Light Up

Light up (the way you dance) to your (our) neon night sky stars, when it’s hard to cry, to breathe, our long goodbyes, farewells, those killer scenes, songs for queens, poems for the dead, graves, our slaves, when a heartbeat becomes a line, transition, like on paper, a flick, contortion, beside you lies a cradle, the crusader, a song and bible, a father figure, a mother’s last word, colors like purple and white, the pawns (us) shifting on cross–checkered tables, the toys, games at the hands of our others and think, think: wash, coma, breathe, routine — and we begin, again, start, again — again — our fathers, our falters, our memories, this reverie, a poem, again, we say: have heart, have song, have love, have rhythm, have trail, have yourself, have this; loseWeight Exercise yourself, on a trail, on the road, like Kerouac for a moment, for a drug, a beat, a something, anything, for me for us for you for us for love for death and all in between — one kiss (for you) one cell (for us) one beginning (for an end) one end (for a beginning) and tears and craters and mascara nightmares and this has to stop, now stop, stop, end, stop now stop — light up, the way you dance, this eon night lights the craters in this farewell letter, my long–lost slow (oh ever so slow) goodbye, beautiful and trapped, marked and wrapped — because for you or me or us we weave memories and worlds (for you or me) like we leave ghosts forgotten — the way you light up the neon night sky breathes life into my firefly dream.

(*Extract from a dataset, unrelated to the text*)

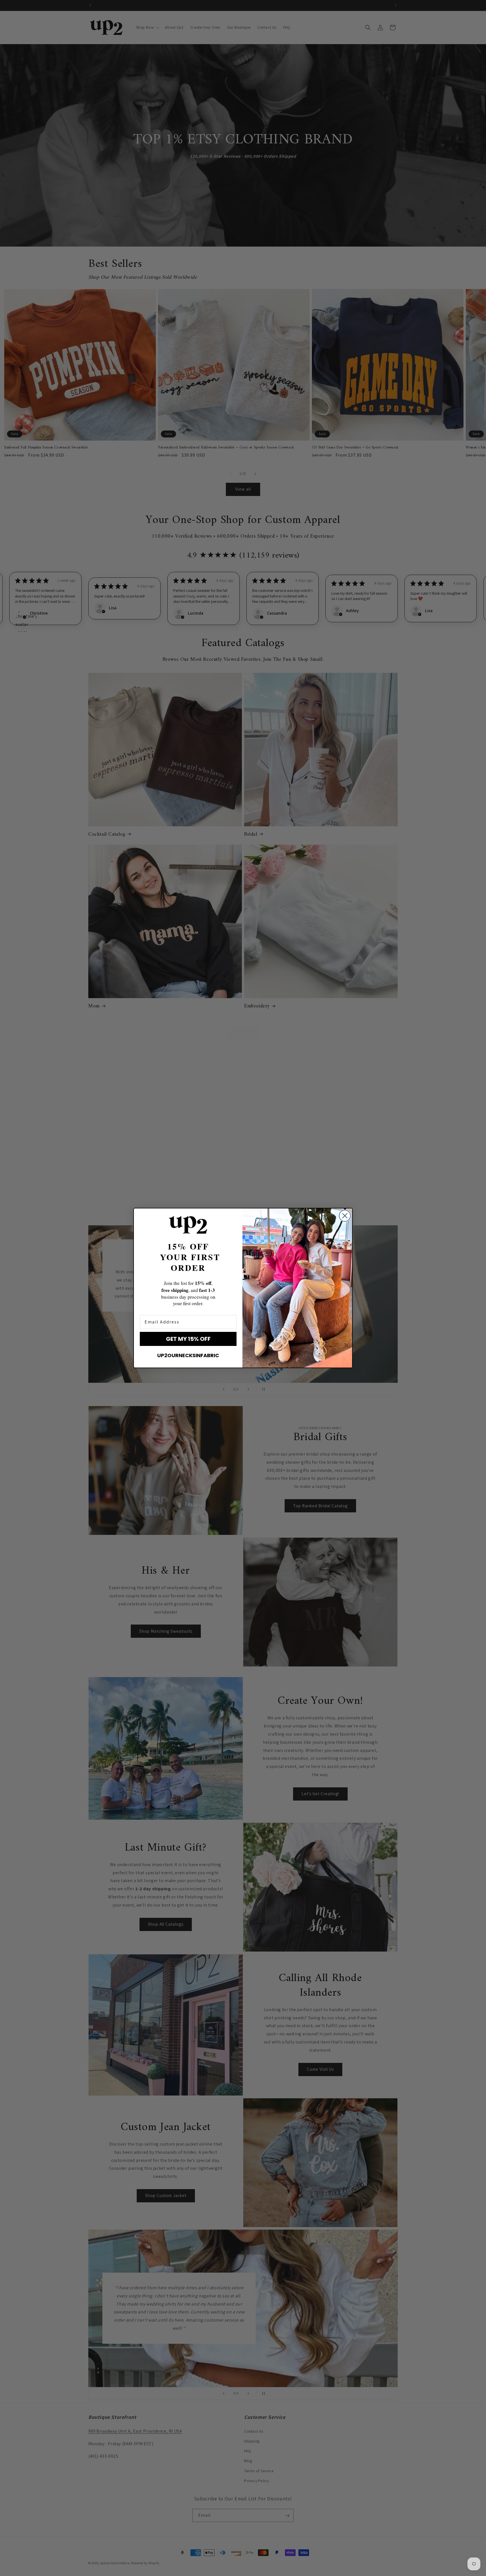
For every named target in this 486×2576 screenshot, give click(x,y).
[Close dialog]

The sad pathetic remnants of the night before, we’re told.

Start: she kissed me. The rest of the fade-black blur story is blur-black and faded.

Key words: gods and monsters, bibles and loathing, smoke and lights, body and rhythm, crash and fear, the tap–tap of run–little heartbeats on pavement assaults (when the world rains), something cold and shivering, something against my ear, a storm’s house, a traintrack rail crossing (and we move from words to images, and we’re left with) a hand holding my hand holding a hand — the brush of cheeks and passion forgotten, now.

What you’re left with (what you’re always left with) on a morning like this (on mornings like this), is a scar — a scar.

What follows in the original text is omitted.